De overgang van heidendom naar christendom was niettemin een ongelijkmatig proces. Toen de geduchte Harald Gormsson bijvoorbeeld in het midden van de 10e eeuw probeerde het christendom aan Denemarken op te leggen, namen de inwoners de verandering kwalijk, wat ertoe leidde dat zijn zoon hem uit het land verdreef en het land terugbracht naar zijn heidense gebruiken. Ergens rond het jaar 1000 werd IJsland officieel christelijk verklaard, maar heidense religieuze praktijken werden in de privésfeer getolereerd. De verandering van godsdienst verliep op sommige plaatsen vreedzaam, op andere door gedwongen bekering. De Noorse koning Olaf II (later heilig verklaard als de heilige Olaf), die in het begin van de 11e eeuw regeerde, probeerde het christendom in zijn hele koninkrijk te verspreiden, maar werd in 1028 door een opstand in ballingschap gedwongen en in 1030 in de Slag bij Stiklestad gedood. In 1080 werd de Zweedse koning Inge de Oude, die zich tot het christendom had bekeerd, door zijn eigen volk uit Uppsala verbannen toen hij weigerde aan de heidense goden te offeren. Niettemin keerde het grootste deel van Scandinavië zich tegen de 11e eeuw af van hun Noordse heidense praktijken en bekeerde zich tot het christendom. Adam van Bremen gaf de laatste beschrijving van wijdverspreid heidendom dat in de Noordse landen werd beoefend.
VikingtijdEdit
Deze hamer van Thor in zilver met filigrein versiering werd gevonden in Scania. Hij werd in 1895 aan het Zweeds Historisch Museum geschonken.
De Scandinavische godsdienst in de vroege Middeleeuwen is veel beter gedocumenteerd dan de vroegere Germaanse godsdiensten, vooral dankzij de teksten die tussen 1150 en 1400 in IJsland werden opgeschreven. Persoonlijke sieraden uit de Bronstijd tonen afbeeldingen van hun goden op strijdwagens, en rotstekeningen in heel Scandinavië ten zuiden van Trondheim-Zweeds Uppland tonen goden, priesters, en verschillende fauna. Het was bekend dat offers slechts een onderdeel vormden van festivals waar de verschillende goden geschenken ontvingen, of wanneer men de gebeurtenissen van het komende jaar trachtte te voorspellen en te beïnvloeden. De relatie tussen goden en mensen werd opgevat als een relatie die leek op die tussen een groot man en degenen die hem onderdeden; daarom was het belangrijk om de relatie met de goden stelselmatig te bevestigen door middel van geschenken. Bloedoffers werden gebruikt in tijden van crisis en voor de feestdagen. In verslagen uit de negende eeuw over de Viking Rus van Novgorod (misschien wel het verste oosten waar Germaanse religieuze praktijken zich manifesteren) wordt melding gemaakt van het offeren van “mannen, vrouwen en vee” aan hun goden.

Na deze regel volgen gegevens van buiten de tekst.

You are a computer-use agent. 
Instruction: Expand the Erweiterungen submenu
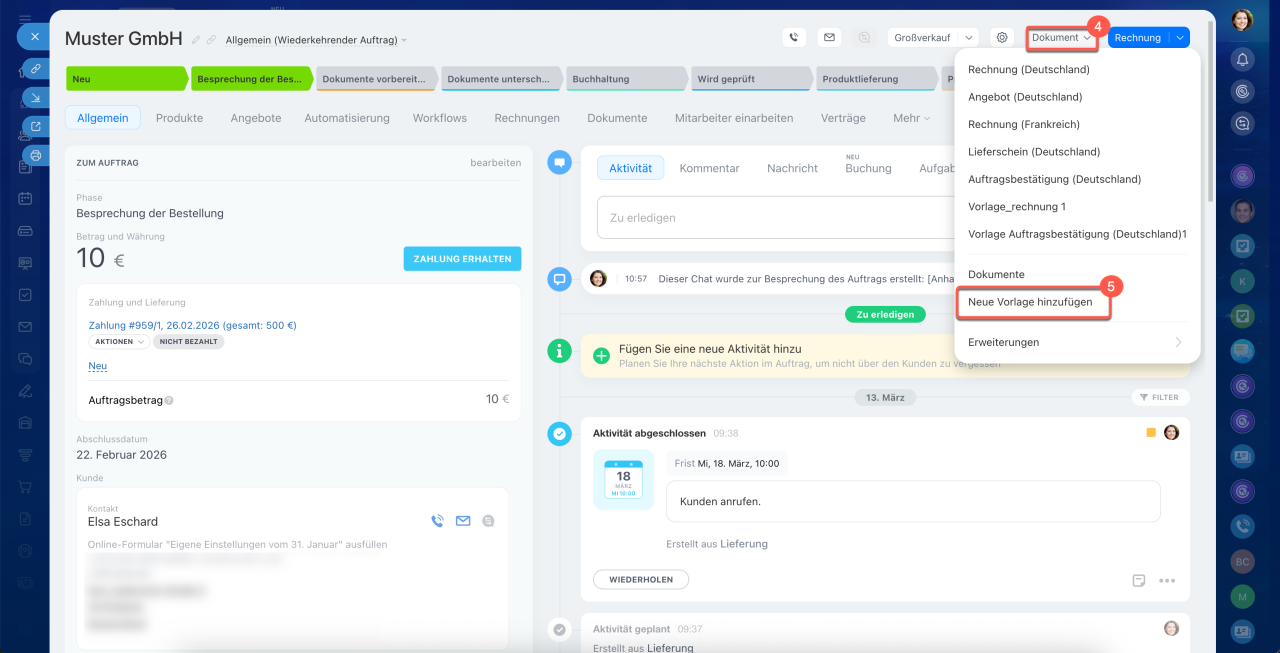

Terwijl de christelijke bekering eerst in Denemarken en daarna in Noorwegen plaatsvond, grotendeels dankzij Harald Bluetooth, was het Zweedse koningshuis de laatste om het christelijke doopsel te aanvaarden. Heidense godsdienst vormde de kern van de Noordse religieuze identiteit en hun band was evenzeer hun niet-christelijke identiteit en hun verwante taal als hun gemeenschappelijke verering van Odinn, Thor, of Frey. Zelfs na hun bekering zijn er berichten dat Noormannen zoals Helgi de Magere – die een belijdend christen was – geloften aflegden aan Thor tijdens zeereizen of wanneer er zaken van het allergrootste belang speelden, waaruit blijkt hoe traag sommigen waren om hun oude goden volledig op te geven.